[Dataset entries]
◆ ◆ ◆

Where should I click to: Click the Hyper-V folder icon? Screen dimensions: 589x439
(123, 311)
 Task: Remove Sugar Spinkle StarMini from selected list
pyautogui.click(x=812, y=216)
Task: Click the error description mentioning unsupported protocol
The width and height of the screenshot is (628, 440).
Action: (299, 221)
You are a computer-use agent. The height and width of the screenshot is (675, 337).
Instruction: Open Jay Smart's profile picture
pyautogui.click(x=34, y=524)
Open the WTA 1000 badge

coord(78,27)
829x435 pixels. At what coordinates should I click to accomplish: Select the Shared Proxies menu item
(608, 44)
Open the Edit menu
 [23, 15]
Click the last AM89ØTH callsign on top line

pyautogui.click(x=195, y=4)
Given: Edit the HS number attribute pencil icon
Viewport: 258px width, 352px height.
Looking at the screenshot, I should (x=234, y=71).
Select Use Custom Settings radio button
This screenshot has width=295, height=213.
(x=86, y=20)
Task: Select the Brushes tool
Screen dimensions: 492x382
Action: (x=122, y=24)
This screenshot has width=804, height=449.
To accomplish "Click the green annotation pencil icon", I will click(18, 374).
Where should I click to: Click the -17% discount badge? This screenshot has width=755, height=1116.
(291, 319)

◆ ◆ ◆

• _Problem_:
For each record above, write it out again exactly.

• _Exercise result_:
Where should I click to: Click the Hyper-V folder icon? Screen dimensions: 589x439
(123, 311)
 Task: Remove Sugar Spinkle StarMini from selected list
pyautogui.click(x=812, y=216)
Task: Click the error description mentioning unsupported protocol
The width and height of the screenshot is (628, 440).
Action: (299, 221)
You are a computer-use agent. The height and width of the screenshot is (675, 337).
Instruction: Open Jay Smart's profile picture
pyautogui.click(x=34, y=524)
Open the WTA 1000 badge

coord(78,27)
829x435 pixels. At what coordinates should I click to accomplish: Select the Shared Proxies menu item
(608, 44)
Open the Edit menu
 [23, 15]
Click the last AM89ØTH callsign on top line

pyautogui.click(x=195, y=4)
Given: Edit the HS number attribute pencil icon
Viewport: 258px width, 352px height.
Looking at the screenshot, I should (x=234, y=71).
Select Use Custom Settings radio button
This screenshot has width=295, height=213.
(x=86, y=20)
Task: Select the Brushes tool
Screen dimensions: 492x382
Action: (x=122, y=24)
This screenshot has width=804, height=449.
To accomplish "Click the green annotation pencil icon", I will click(18, 374).
Where should I click to: Click the -17% discount badge? This screenshot has width=755, height=1116.
(291, 319)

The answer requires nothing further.